Hemsley A, Arnheim N, Toney M D, Cortopassi G, Galas D J
Department of Molecular Biology, University of Southern California, Los Angeles 90089-1340.
Nucleic Acids Res. 1989 Aug 25;17(16):6545-51. doi: 10.1093/nar/17.16.6545.
We have developed a general and simple method for directing specific sequence changes in a plasmid using primed amplification by the polymerase chain reaction (PCR). The method is based on the amplification of the entire plasmid using primers that include the desired changes. The method is rapid, simple in its execution, and requires only minute amounts of plasmid template DNA. It is significant that there are no special requirements for appropriately placed restriction sites in the sequence to be manipulated. In our system the yield of transformants was high and the fraction of them harboring plasmids with only the desired change was consistently about 80%. The generality of the method should make it useful for the direct alteration of most cloned genes. The only limitation may be the total length of the plasmid to be manipulated. During the study we found that the Taq DNA polymerase used for PCR adds on a single extra base (usually an A) at the end of a large fraction of the newly synthesized chains. These had to be removed by the Klenow fragment of DNA polymerase to insure restoration of the gene sequence.

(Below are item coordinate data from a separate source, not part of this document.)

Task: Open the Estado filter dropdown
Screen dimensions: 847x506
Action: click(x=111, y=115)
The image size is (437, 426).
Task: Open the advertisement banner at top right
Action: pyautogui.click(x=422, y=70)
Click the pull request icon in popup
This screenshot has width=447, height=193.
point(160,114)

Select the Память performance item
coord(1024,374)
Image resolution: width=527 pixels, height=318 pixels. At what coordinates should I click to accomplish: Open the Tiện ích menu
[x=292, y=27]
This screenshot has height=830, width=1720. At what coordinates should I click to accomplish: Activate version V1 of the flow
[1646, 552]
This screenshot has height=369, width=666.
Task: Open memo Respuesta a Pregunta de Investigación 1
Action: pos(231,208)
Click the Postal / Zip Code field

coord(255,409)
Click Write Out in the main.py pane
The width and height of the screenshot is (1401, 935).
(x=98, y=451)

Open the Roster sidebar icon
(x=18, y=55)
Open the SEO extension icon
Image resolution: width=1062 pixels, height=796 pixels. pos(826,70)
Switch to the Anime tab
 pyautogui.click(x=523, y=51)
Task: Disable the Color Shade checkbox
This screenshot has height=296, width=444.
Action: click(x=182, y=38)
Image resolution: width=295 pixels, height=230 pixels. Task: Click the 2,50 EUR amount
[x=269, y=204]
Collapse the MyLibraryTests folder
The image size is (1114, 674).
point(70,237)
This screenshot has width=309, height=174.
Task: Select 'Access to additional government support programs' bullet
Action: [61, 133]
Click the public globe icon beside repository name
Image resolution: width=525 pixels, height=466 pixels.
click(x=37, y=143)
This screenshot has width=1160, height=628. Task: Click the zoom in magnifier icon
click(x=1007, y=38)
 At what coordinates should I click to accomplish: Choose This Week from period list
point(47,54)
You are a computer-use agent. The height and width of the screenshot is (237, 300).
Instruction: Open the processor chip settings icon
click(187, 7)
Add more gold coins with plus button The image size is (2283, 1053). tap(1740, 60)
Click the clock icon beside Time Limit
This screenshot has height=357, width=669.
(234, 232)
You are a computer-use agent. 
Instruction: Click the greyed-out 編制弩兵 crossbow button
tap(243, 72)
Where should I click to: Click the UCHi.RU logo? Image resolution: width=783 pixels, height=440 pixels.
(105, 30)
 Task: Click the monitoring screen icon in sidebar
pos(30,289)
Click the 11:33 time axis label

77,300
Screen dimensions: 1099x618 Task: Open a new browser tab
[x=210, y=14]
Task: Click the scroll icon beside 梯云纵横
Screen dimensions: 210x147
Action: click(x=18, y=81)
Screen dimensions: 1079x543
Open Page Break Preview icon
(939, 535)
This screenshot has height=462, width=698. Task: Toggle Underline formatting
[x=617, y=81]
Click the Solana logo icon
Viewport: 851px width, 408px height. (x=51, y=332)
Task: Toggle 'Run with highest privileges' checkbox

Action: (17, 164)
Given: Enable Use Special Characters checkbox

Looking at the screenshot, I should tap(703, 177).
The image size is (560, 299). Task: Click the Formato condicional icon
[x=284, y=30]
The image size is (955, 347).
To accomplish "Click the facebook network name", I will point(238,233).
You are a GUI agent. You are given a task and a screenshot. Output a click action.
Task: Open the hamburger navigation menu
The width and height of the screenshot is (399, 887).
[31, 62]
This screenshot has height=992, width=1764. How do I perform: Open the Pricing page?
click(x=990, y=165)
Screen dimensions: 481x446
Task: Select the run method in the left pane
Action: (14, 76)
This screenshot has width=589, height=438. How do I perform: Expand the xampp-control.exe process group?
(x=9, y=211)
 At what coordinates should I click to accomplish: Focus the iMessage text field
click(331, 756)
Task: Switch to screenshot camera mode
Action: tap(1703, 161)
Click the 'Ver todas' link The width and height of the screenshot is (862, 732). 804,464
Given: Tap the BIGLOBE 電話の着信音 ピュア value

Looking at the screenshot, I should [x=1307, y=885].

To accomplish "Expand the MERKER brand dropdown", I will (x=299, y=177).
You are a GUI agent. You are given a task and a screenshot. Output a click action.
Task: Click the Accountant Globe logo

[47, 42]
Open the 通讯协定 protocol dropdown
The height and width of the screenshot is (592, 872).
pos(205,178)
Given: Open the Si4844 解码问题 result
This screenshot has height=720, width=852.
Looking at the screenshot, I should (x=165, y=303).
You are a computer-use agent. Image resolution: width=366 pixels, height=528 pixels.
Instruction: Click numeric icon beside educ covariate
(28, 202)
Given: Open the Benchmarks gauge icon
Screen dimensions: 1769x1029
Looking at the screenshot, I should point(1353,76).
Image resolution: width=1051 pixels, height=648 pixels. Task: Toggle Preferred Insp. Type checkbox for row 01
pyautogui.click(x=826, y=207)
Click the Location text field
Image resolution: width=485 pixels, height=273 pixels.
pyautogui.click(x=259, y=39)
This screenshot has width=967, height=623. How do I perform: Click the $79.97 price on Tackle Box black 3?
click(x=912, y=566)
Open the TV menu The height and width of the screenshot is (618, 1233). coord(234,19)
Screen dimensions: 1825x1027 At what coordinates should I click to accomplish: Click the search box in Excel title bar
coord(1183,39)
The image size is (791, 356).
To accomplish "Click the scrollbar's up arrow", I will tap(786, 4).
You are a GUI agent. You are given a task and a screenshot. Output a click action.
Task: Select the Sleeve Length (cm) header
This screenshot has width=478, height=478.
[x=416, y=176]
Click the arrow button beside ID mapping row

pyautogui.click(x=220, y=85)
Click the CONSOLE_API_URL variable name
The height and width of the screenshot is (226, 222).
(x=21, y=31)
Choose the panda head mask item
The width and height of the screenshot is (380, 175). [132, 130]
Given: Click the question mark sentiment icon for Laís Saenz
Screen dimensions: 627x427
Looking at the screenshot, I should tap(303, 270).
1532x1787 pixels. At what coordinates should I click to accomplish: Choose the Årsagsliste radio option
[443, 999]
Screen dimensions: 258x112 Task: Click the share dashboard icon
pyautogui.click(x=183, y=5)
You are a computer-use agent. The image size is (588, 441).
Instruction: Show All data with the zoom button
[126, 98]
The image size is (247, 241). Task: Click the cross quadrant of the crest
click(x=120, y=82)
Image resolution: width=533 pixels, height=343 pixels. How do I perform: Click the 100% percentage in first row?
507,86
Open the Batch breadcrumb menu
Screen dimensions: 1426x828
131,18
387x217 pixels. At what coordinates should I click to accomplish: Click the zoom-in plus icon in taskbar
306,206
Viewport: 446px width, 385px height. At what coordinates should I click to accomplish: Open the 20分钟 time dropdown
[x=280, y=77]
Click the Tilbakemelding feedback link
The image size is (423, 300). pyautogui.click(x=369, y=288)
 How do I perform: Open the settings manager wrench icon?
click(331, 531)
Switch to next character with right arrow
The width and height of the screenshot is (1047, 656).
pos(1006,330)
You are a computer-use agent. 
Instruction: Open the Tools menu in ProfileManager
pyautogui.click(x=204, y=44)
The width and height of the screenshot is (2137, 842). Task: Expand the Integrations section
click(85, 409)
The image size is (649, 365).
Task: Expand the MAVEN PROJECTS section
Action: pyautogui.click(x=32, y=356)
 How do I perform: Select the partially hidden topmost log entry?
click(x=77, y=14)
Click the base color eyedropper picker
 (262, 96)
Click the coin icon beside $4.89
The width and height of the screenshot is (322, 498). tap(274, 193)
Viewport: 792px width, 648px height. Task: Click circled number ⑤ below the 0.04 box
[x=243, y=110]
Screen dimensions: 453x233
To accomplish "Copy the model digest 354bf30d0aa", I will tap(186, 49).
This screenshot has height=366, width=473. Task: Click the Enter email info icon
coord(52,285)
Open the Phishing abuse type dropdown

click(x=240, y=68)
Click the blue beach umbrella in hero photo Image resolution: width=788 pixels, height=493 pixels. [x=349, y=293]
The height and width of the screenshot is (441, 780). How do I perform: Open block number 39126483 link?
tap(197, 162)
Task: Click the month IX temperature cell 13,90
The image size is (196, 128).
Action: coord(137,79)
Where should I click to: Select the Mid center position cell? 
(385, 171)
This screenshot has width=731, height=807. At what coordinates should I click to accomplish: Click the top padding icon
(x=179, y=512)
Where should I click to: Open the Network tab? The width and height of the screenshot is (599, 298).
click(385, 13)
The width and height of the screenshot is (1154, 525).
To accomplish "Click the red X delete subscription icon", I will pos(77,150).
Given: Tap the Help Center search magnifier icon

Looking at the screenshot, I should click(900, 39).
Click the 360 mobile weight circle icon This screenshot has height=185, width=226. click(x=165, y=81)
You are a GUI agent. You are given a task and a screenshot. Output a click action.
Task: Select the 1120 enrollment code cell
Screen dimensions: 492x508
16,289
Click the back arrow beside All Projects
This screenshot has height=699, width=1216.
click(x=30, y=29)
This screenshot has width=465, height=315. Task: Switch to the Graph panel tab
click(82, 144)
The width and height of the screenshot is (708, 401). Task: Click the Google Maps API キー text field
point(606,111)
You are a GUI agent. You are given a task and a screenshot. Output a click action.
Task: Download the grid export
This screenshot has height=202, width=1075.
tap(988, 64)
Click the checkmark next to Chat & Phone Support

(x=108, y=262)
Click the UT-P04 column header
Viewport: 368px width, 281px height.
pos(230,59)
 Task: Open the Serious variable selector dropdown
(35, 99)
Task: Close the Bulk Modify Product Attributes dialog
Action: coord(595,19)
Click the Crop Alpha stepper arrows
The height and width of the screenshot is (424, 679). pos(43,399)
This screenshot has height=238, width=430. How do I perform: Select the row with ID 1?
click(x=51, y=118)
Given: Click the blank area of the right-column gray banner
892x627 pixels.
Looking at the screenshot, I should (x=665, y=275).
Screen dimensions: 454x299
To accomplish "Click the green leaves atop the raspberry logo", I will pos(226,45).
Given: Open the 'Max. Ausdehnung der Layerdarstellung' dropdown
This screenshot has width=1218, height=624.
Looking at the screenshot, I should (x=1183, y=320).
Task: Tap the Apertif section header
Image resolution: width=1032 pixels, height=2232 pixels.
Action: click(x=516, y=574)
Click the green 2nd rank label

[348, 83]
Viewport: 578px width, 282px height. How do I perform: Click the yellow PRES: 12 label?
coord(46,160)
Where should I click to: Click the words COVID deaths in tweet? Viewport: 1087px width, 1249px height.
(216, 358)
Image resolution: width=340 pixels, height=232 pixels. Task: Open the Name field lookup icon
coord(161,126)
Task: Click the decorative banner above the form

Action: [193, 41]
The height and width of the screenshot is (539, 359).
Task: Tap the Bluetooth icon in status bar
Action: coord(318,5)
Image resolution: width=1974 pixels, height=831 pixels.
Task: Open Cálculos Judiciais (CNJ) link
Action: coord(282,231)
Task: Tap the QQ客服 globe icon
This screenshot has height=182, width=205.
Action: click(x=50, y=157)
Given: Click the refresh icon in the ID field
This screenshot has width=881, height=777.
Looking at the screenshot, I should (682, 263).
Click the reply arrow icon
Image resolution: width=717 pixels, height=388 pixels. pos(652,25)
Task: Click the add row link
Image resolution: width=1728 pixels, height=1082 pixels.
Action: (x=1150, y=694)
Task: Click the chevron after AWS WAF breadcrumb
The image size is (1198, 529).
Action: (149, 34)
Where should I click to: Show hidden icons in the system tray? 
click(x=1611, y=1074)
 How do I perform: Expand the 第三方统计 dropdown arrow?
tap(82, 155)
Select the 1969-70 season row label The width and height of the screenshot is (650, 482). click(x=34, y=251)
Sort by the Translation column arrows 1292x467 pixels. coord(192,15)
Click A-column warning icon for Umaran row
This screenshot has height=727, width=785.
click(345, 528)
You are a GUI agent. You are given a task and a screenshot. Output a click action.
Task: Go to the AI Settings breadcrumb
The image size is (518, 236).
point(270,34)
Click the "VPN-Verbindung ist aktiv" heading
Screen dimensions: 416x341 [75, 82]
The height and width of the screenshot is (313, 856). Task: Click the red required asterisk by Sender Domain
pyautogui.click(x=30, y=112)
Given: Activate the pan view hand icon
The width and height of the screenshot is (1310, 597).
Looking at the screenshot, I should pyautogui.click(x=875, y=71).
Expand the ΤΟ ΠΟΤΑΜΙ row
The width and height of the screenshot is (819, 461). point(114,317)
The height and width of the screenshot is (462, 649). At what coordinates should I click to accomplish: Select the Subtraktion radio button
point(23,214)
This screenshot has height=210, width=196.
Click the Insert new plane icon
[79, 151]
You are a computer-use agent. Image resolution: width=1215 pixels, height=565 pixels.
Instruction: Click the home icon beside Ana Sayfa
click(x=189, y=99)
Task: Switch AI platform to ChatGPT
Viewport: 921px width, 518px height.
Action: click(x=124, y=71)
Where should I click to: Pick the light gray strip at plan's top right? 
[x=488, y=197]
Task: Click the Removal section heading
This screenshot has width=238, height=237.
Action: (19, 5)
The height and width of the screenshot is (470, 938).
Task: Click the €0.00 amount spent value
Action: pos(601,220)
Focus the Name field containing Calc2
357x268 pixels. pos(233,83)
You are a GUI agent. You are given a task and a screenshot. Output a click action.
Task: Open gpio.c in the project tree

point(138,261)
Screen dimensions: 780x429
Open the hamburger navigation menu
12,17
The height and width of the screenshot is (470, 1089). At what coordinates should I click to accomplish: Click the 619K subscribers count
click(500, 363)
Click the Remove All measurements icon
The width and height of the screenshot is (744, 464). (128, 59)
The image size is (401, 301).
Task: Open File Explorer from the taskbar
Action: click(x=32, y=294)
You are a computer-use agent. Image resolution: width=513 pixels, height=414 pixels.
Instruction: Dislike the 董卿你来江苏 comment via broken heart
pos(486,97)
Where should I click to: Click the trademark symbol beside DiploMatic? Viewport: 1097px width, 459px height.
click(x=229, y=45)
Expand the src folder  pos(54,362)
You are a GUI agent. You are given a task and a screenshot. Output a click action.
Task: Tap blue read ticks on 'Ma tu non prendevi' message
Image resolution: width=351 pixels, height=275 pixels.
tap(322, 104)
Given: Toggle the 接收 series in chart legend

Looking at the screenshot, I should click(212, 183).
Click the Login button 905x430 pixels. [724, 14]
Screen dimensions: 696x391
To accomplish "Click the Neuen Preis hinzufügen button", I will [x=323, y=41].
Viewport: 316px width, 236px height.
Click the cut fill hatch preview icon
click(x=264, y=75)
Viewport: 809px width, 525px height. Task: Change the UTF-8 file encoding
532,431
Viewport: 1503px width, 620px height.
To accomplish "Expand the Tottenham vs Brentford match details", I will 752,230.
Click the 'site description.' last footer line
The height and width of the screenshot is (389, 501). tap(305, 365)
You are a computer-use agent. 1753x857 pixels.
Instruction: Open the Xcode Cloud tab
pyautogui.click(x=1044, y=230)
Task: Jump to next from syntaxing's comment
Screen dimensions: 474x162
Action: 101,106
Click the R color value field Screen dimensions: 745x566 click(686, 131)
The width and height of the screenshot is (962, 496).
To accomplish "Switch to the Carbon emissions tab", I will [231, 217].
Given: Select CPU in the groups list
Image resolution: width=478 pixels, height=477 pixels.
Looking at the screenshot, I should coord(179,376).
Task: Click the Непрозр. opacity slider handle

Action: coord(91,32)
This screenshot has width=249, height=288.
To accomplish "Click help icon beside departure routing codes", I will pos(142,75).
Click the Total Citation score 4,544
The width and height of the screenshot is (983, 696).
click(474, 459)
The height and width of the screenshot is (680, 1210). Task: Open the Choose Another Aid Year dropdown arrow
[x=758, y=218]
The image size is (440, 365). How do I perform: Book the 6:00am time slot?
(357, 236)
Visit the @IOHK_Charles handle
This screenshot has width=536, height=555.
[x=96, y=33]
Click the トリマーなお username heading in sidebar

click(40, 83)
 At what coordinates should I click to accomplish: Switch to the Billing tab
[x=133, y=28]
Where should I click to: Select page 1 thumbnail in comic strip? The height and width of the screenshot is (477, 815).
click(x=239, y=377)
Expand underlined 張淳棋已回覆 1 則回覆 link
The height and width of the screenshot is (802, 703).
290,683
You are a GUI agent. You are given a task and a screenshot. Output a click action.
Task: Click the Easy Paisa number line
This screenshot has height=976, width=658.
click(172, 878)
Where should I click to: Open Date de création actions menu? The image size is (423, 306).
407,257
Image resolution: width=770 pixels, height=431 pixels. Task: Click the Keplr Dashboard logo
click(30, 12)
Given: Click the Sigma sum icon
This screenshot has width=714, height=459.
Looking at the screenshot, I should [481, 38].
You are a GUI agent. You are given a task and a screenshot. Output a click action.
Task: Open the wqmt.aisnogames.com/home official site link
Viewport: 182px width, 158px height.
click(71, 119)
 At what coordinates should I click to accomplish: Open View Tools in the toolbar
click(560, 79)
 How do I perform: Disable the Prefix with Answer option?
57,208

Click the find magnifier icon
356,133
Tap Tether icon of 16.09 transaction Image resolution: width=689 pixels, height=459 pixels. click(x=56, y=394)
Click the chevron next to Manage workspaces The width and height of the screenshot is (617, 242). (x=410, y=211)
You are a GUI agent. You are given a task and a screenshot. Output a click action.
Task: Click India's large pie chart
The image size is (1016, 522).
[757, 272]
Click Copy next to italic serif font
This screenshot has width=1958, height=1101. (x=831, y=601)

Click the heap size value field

我们开发了一种通用且简单的方法,利用聚合酶链反应(PCR)引发的扩增来指导质粒中的特定序列变化。该方法基于使用包含所需变化的引物对整个质粒进行扩增。此方法快速、操作简单,仅需微量的质粒模板DNA。值得注意的是,对于待操作序列中适当位置的限制性酶切位点没有特殊要求。在我们的系统中,转化子的产量很高,其中仅含有所需变化质粒的比例始终约为80%。该方法的通用性使其可用于大多数克隆基因的直接改造。唯一的限制可能是待操作质粒的总长度。在研究过程中我们发现,用于PCR的Taq DNA聚合酶会在很大一部分新合成链的末端额外添加一个碱基(通常是A)。必须通过DNA聚合酶的Klenow片段将这些碱基去除,以确保基因序列的恢复。